The Oxford Handbook of Zooarchaeology Summary

The Oxford Handbook of Zooarchaeology by Umberto Albarella (Reader in Zooarchaeology, Reader in Zooarchaeology, University of Sheffield)

Animals have played a fundamental role in shaping human history, and the study of their remains from archaeological sites-zooarchaeology-has gradually been emerging as a powerful discipline and crucible for forging an understanding of our past. The Oxford Handbook of Zooarchaeology offers a cutting-edge compendium of zooarchaeology the world over that transcends environmental, economic, and social approaches, seeking instead to provide a holistic view of the roles played by animals in past human cultures. Incisive chapters written by leading scholars in the field incorporate case studies from across five continents, from Iceland to New Zealand and from Japan to Egypt and Ecuador, providing a sense of the dynamism of the discipline, the many approaches and methods adopted by different schools and traditions, and an idea of the huge range of interactions that have occurred between people and animals throughout the world and its history. Adaptations of human-animal relationships in environments as varied as the Arctic, temperate forests, deserts, the tropics, and the sea are discussed, while studies of hunter-gatherers, farmers, herders, fishermen, and even traders and urban dwellers highlight the importance that animals have had in all forms of human societies. With an introduction that clearly contextualizes the current practice of zooarchaeology in relation to both its history and the challenges and opportunities that can be expected for the future, and a methodological glossary illuminating the way in which zooarchaeologists approach the study of their material, this Handbook will be invaluable not only for specialists in the field, but for anybody who has an interest in our past and the role that animals have played in forging it.

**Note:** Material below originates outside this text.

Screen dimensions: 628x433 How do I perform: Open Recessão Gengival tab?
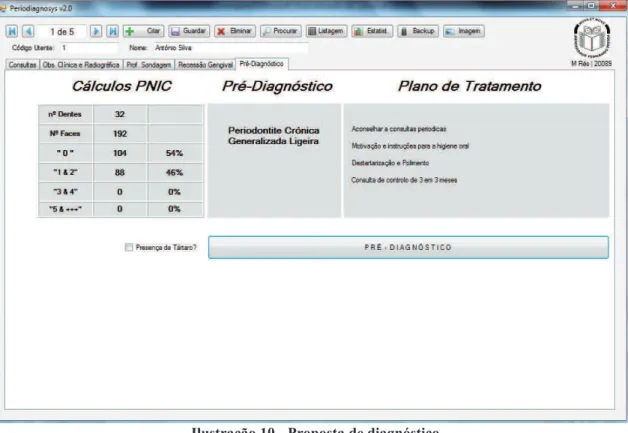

The Oxford Handbook of Zooarchaeology Reviews

The book is an assertion of the importance of zooarchaeology...It should be on the shelves of not just 'bone buffs', but of archaeologists across the discipline. * Peter Rowley-Conwy, Durham University, Antiquity *
Together, the volume's eight African chapters give a varied and well-referenced overview of archaeozoology as practised in diverse regions of the continent... * Peter Mitchell, Azania: Archaeological Research in Africa *
The book's historical and geographical range is remarkable from interrelationships between humans and mammals in Siberia to prehistoric fauna in New Zealand...And you don't need a degree in anatomy or archaeology: the book is accessible and focuses on concepts and themes (rather than anatomical minutiae),supported by extensive references that allow you to take matters further. * Mark Greener, Fortean Times *

About Umberto Albarella (Reader in Zooarchaeology, Reader in Zooarchaeology, University of Sheffield)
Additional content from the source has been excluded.